Mobile communications technology is particularly time-saving, he says, as it offers immediate access and the portability means he can stay on top on his work wherever he goes.
'It means I can go on holiday,' he says. 'I go skiing sometimes four times in a season in Europe and I can bring my work with me. It can be hard for designers to switch off. I keep my BlackBerry by my bed as inspiration can come at any time. Moments of epiphany can sometimes come in the middle of the night, and I send an e-mail to myself at work so it'll be there for me in the morning.'
Young, who was born in Hong Kong in 1965, trained as an architect at Sheffield University and the Architectural Association in Britain. From 1991, he worked in design and architectural projects in Hong Kong, ranging from residential to retail interiors, before starting G.O.D.
At G.O.D, most of the merchandise is designed in-house by a multidisciplinary design team led by Young. The long-term vision of the company is to build a Hong Kong brand that is forward looking and proud to display its cultural origins.
The company has five stores throughout Hong Kong ranging in size from 3,000 sqft to the flagship store of 20,000 sqft. G.O.D products are available in department stores, boutiques and museum shops around the world.
Young attributes his success, although he does not call it that himself, to enjoying and being passionate about his work.
'There are many ways to judge success, and many companies are more profitable,' he says. 'But what keeps me going is that I enjoy work - work is my life - and this means I am happy. With no enjoyment or interest, I would switch off after 6pm. I'm also always dissatisfied.

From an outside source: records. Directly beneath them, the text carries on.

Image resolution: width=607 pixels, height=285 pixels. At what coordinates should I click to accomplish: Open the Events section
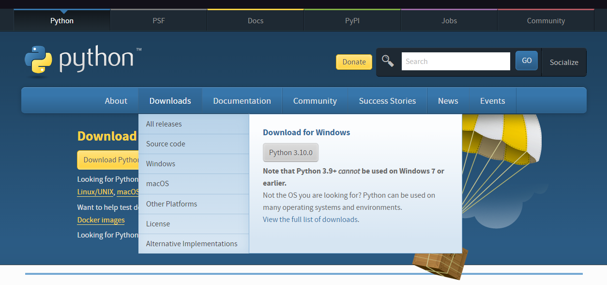pyautogui.click(x=492, y=100)
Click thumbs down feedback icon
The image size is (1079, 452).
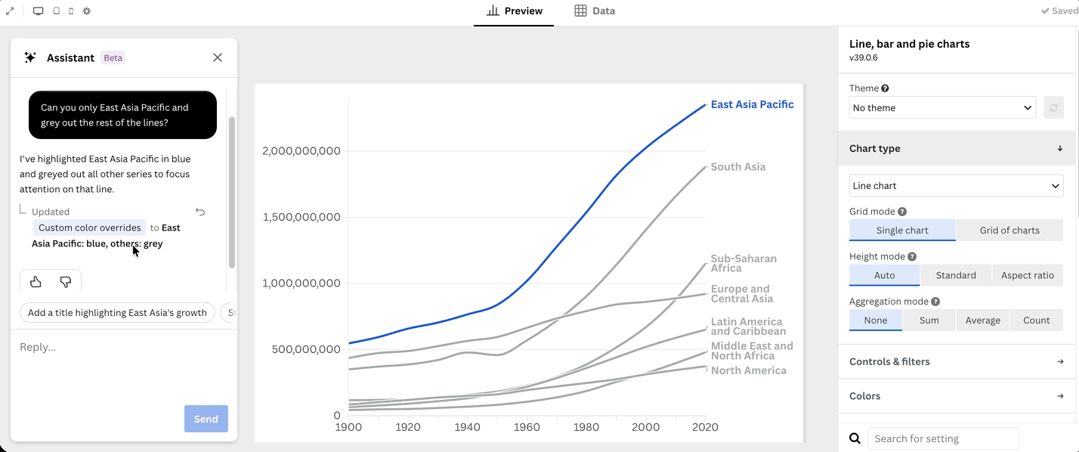66,282
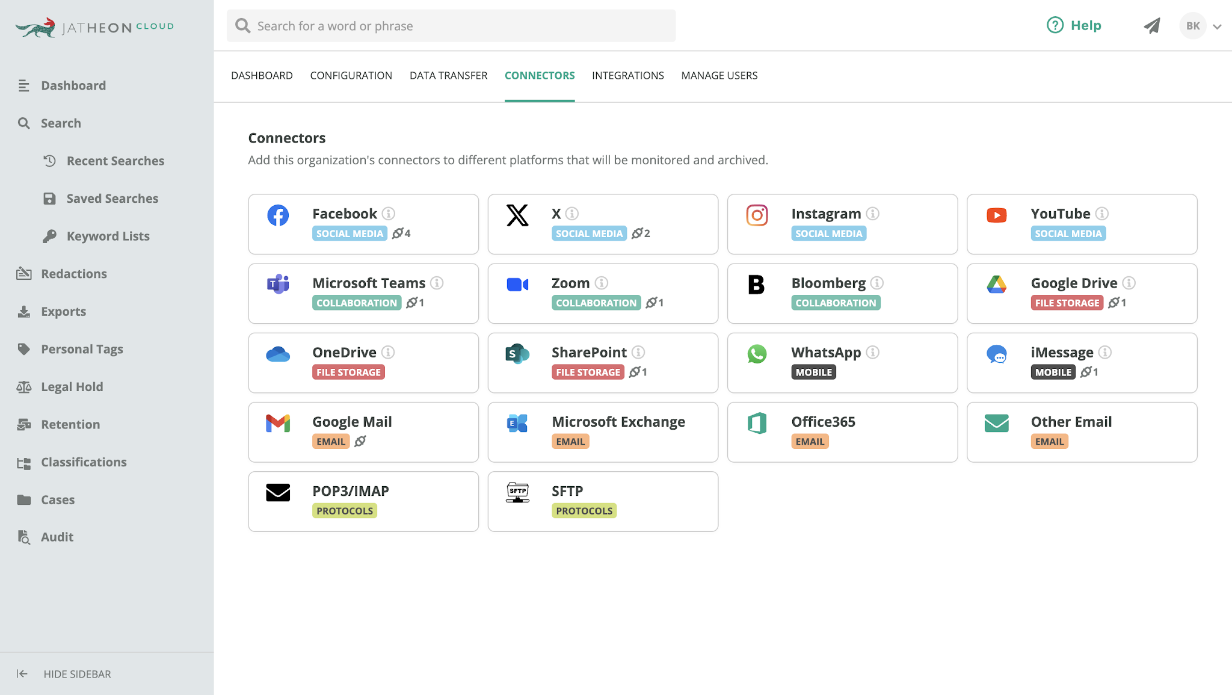1232x695 pixels.
Task: Click the search word or phrase field
Action: coord(451,26)
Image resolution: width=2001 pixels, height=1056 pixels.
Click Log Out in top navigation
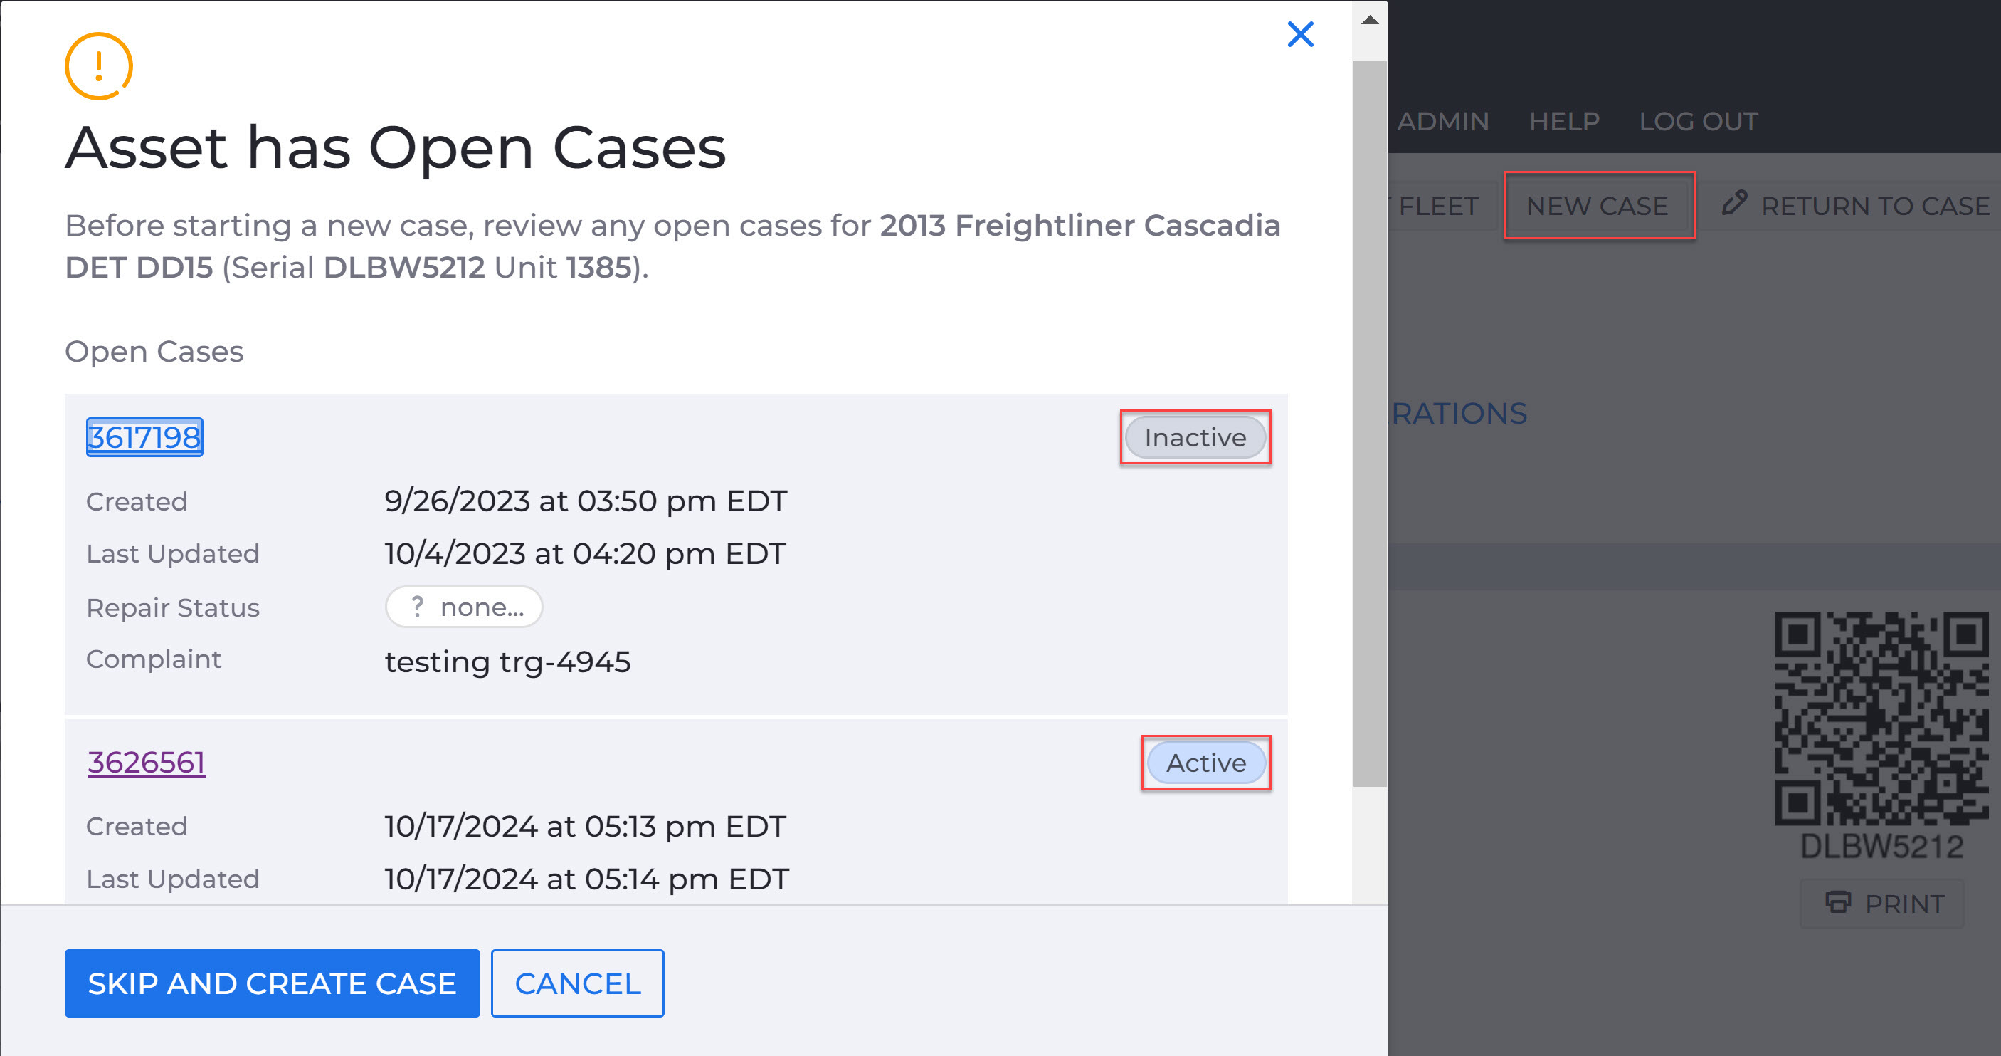tap(1698, 121)
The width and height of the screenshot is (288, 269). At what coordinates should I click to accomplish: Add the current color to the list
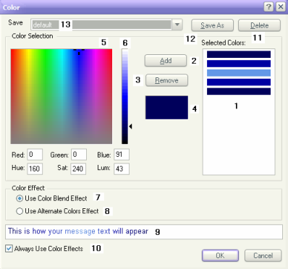[166, 61]
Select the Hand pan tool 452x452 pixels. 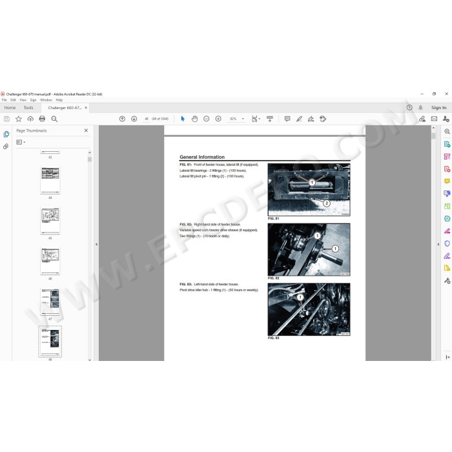(x=194, y=119)
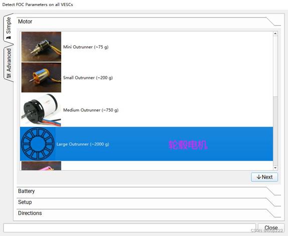288x236 pixels.
Task: Close the FOC detection dialog
Action: (271, 228)
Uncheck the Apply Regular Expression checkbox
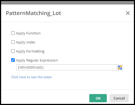The width and height of the screenshot is (135, 105). click(x=13, y=60)
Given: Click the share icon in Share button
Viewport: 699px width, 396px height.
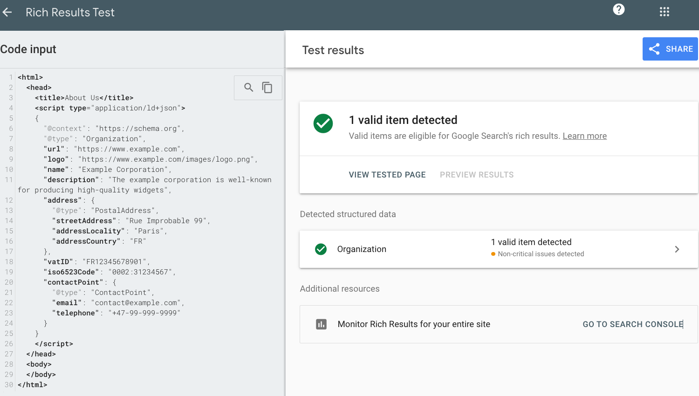Looking at the screenshot, I should click(x=654, y=49).
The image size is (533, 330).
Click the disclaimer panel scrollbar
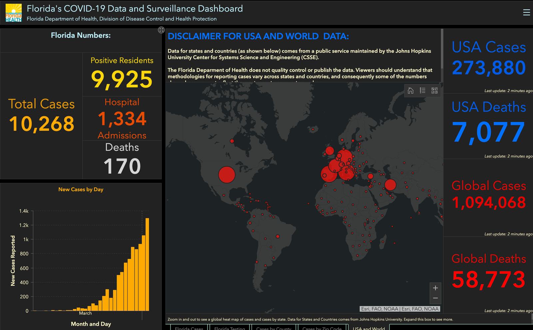point(442,50)
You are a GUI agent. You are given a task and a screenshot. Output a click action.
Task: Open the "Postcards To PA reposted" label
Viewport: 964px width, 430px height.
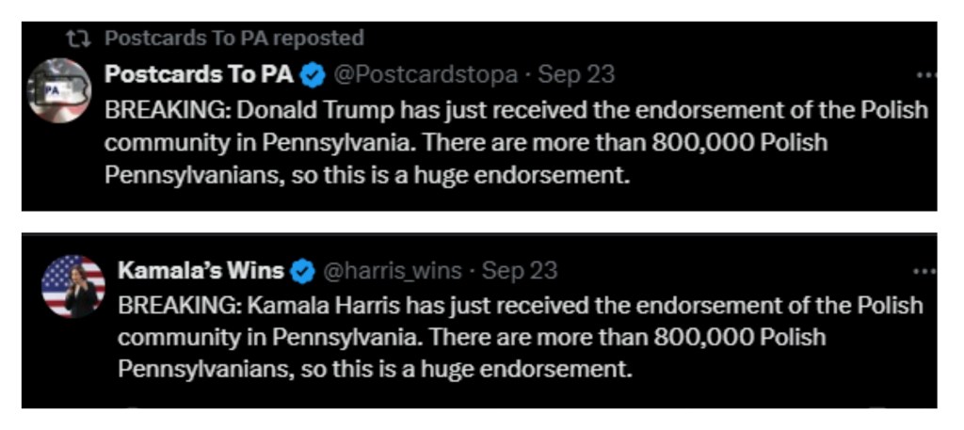tap(233, 39)
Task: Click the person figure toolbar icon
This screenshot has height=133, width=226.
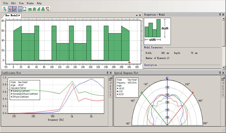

You have to find your passion or there's no energy, and then channel that passion into a business model.'
Communicating the company's vision is another key to success, and a skill that Young says is of utmost importance to leaders. Lines of communication must be clear and leaders should be able to delegate with focused and lucid messages.
'You have to be able to communicate your vision to your colleagues so that everyone is fighting the same battle,' he says. 'Communication technology helps to spread the word, polarise opinion and has a common, long-term goal. Great brands always have a focused message, and employees have pride in and believe in their company.'
Young says that when he is outside the office he communicates with his colleagues often through visual means, such as by commenting on and approving samples that he is sent images of, or taking a photograph of an object on the street to send to his designers through his mobile network so that it may serve as inspiration. For example, a 'manhole cover that inspired a design for a soapdish'.
'Sometimes I take a photo of a random object taken out of context, add a clue as to what it means, and send it to my designers as a way of inspiring them,' Young says.
And, to keep himself inspired, Young makes sure to keep an open mind and to put himself in a position to take advantage of opportunities.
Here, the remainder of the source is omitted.